Sonuç olarak bu bağnazlığı "ilerici güçler"in o dillerinden düşürmedikleri "çağdaş değerler"in başında gelen demokrasi ibriğine vurup iç tutarlılık testine tabi tuttuğumuzda bunların demokrasi savunusunun bir kez daha kocaman bir palavradan ibaret olduğu ortaya çıkmaktadır. Adil bir bakışın Türkiye siyasi tarihinin en önemli aşağıdan yukarıya doğru demokrasi hamlesi olarak görebileceği Anayasa referandumunda "ilerici güçler" bir kez daha demokrasiye rağmen demokrasiyi muhafaza etmekte sınıfta kaldılar. Demokrasinin en temel gerekliliği olan farklı rakip unsurların eşit koşullarda yarışmasına tahammül etmeyerek referandumdan lehte sonuç çıkarmak için olmadık icraatlara, bağnazlıklara başvurdular. Ancak yine de tercihine başvurulan kitlelerin ezici çoğunluğu tarafından sandığa gömüldüler.

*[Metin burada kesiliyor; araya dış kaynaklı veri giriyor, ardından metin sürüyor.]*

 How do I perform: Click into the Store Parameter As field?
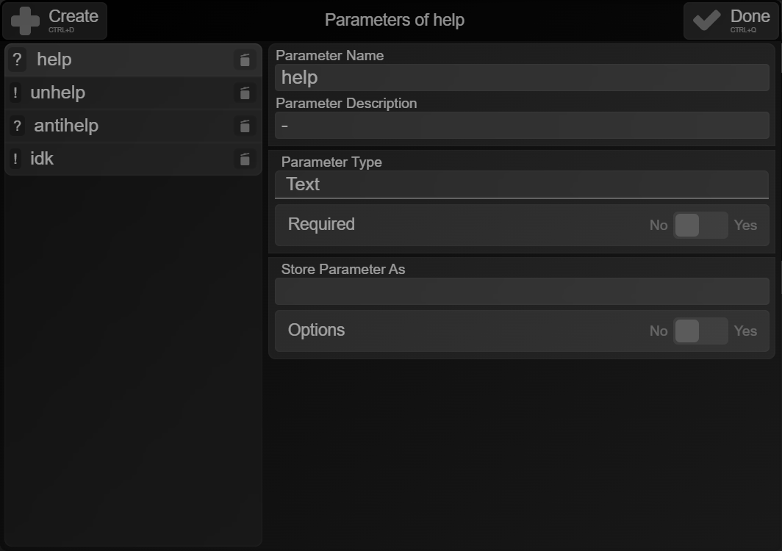pyautogui.click(x=522, y=291)
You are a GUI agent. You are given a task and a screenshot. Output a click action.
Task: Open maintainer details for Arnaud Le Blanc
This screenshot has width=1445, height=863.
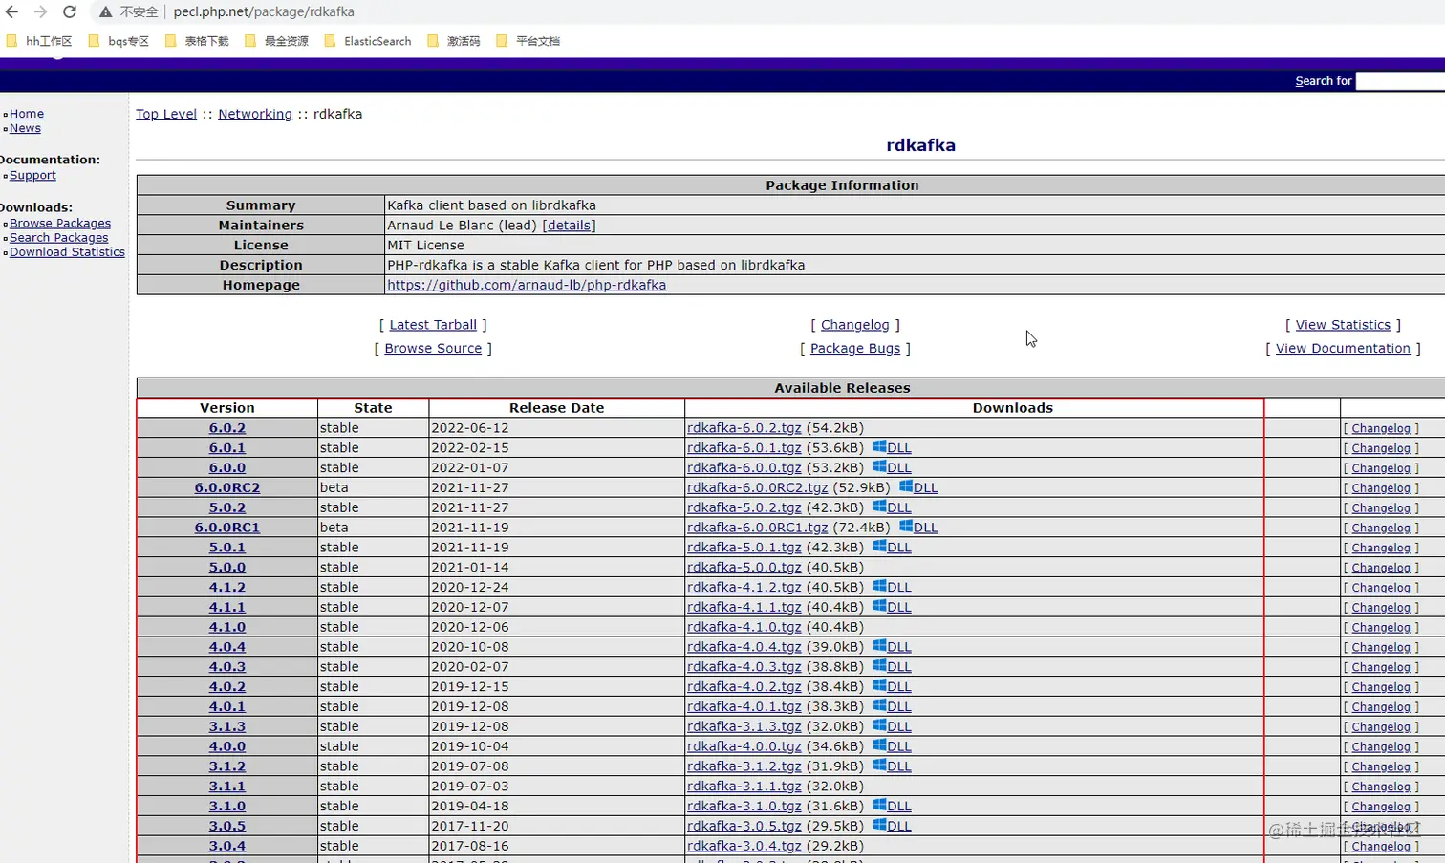tap(570, 225)
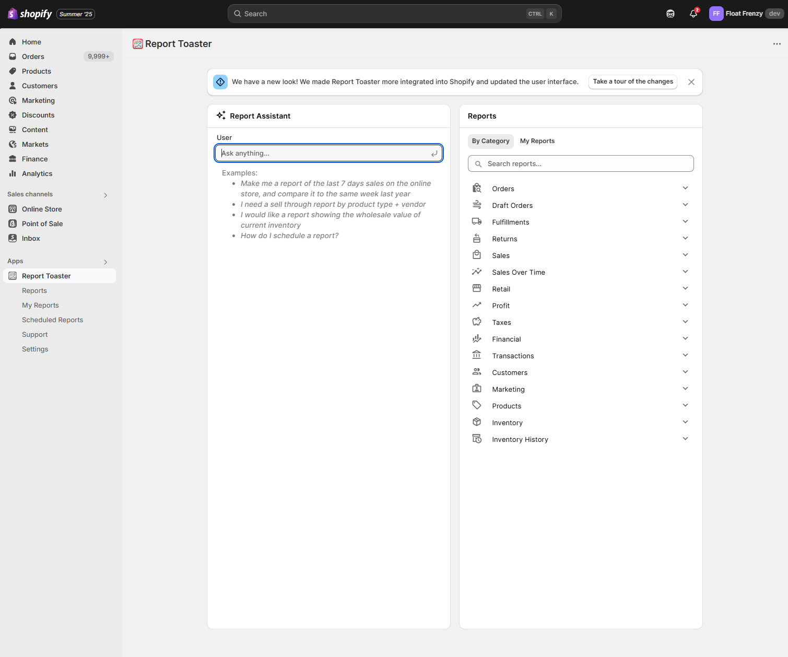Viewport: 788px width, 657px height.
Task: Expand the Sales Over Time category chevron
Action: pos(685,272)
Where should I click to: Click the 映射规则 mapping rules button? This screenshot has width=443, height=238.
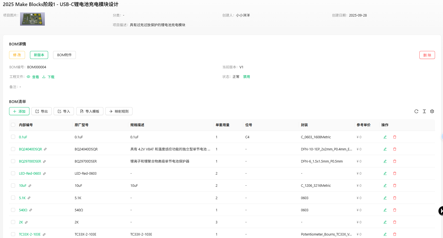pyautogui.click(x=119, y=111)
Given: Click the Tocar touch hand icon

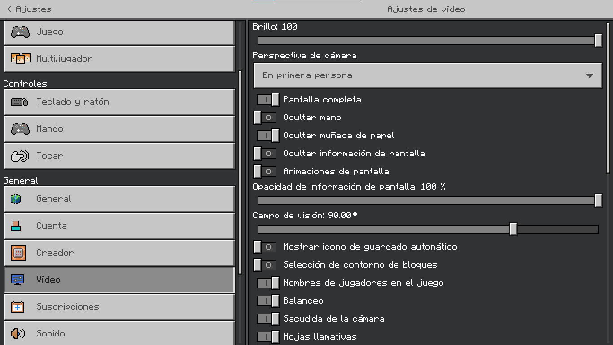Looking at the screenshot, I should (20, 156).

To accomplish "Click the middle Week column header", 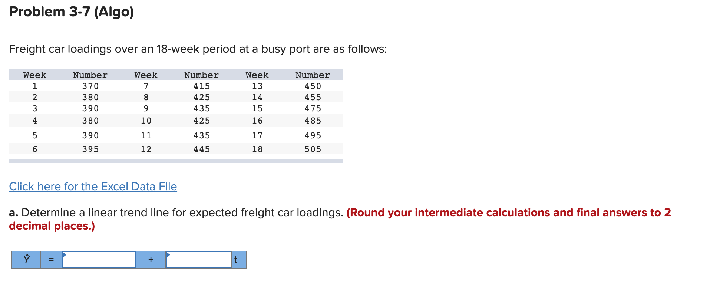I will (x=146, y=75).
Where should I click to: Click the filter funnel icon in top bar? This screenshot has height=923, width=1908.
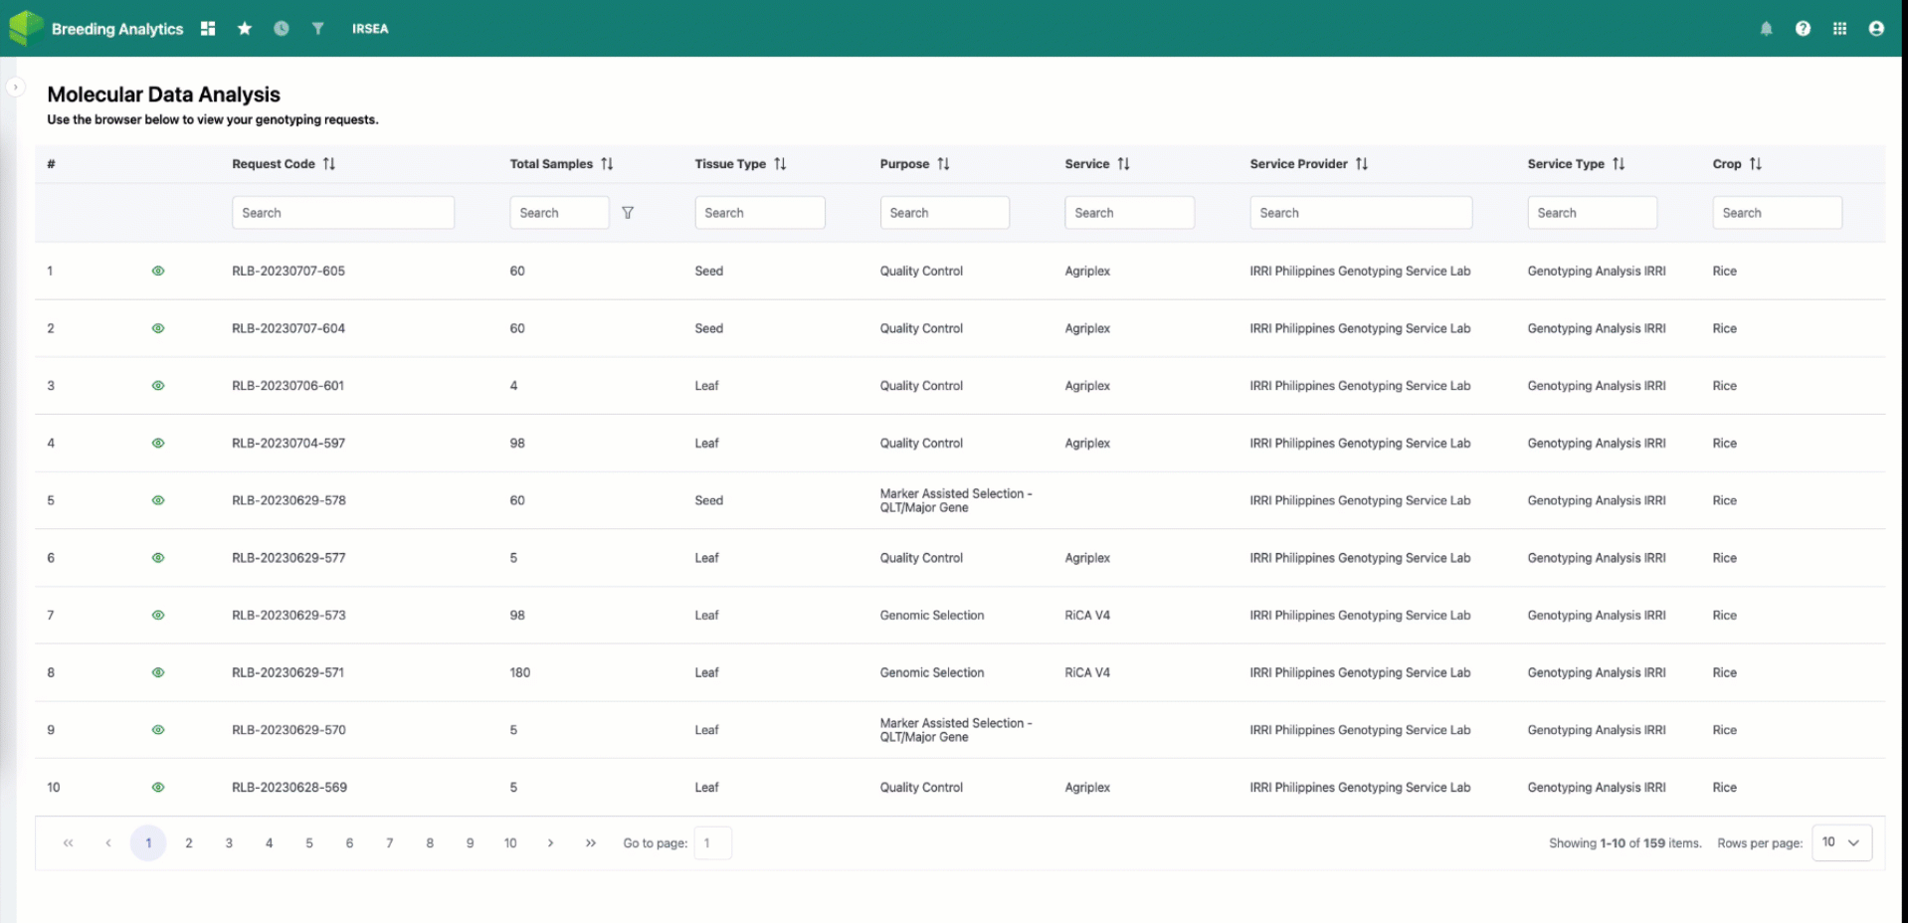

Taleplerimizi Daha Gür Biçimde Yükseltelim!
Referandumda Anayasa değişikliğine evet yönünde irade beyan eden kitlelerin bu tutumu aynı zamanda son zamanlarda öznesinin AK Parti olduğu darbecilerle mücadeleye destek verildiği anlamına gelmektedir. Dolayısıyla bu referandum bir yönüyle "Ergenekon'la mücadeleye devam edilsin mi, edilmesin mi? Kürt açılımı sürdürülsün mü, sürdürülmesin mi? Başörtüsü sorunu çözülsün mü, çözülmesin mi?" sorularını mündemiçtir. Hükümet bu toplumsal iradeyi doğru okumalı ve değişim politikalarına destek verdiğini ortaya koyan toplumun taleplerini karşılamalıdır. Bu noktada bir tür samimiyet göstergesi olarak değişim karşıtları sivil-askeri bürokrasi ile üstelik de eli bu kadar güçlüyken pazarlık anlamına gelebilecek tutumlardan sakınmalı, muhtemel uzlaşma tekliflerine ve tehditlerine boyun eğmediğini kamuoyuna göstermelidir. Unutulmasın ki –yerine neyin geçirildiği bir yana- 12 Eylül günü referanduma sunulan konu 12 Eylül Darbesi'nin getirdiği toplumsal, siyasal ve yasal düzenin sürdürülüp sürdürülmemesi sorusuydu. Sembolik anlamda da olsa toplumun ezici çoğunluğu 12 Eylül Darbesi'ne ve ortaya çıkardığı sosyal, siyasal ve hukuki yapılanmaya "hayır" diyerek statükonun meşruiyetini ortadan kaldırmış bulunmaktadır. O halde hükümet bu toplumsal ve hukuki yeni durumun da verdiği avantajla sivil-askeri bürokraside hâkim olan çeteci-Ergenekoncu-darbeci yapılanma ve buna bulaşan kişileri daha cesur bir şekilde yargılamalı ve yeni yasal düzenlemelerle Kürt sorunu, başörtüsü meselesi vb. toplumsal sorunların çözümüne yönelik adımları hızlandırmak durumundadır.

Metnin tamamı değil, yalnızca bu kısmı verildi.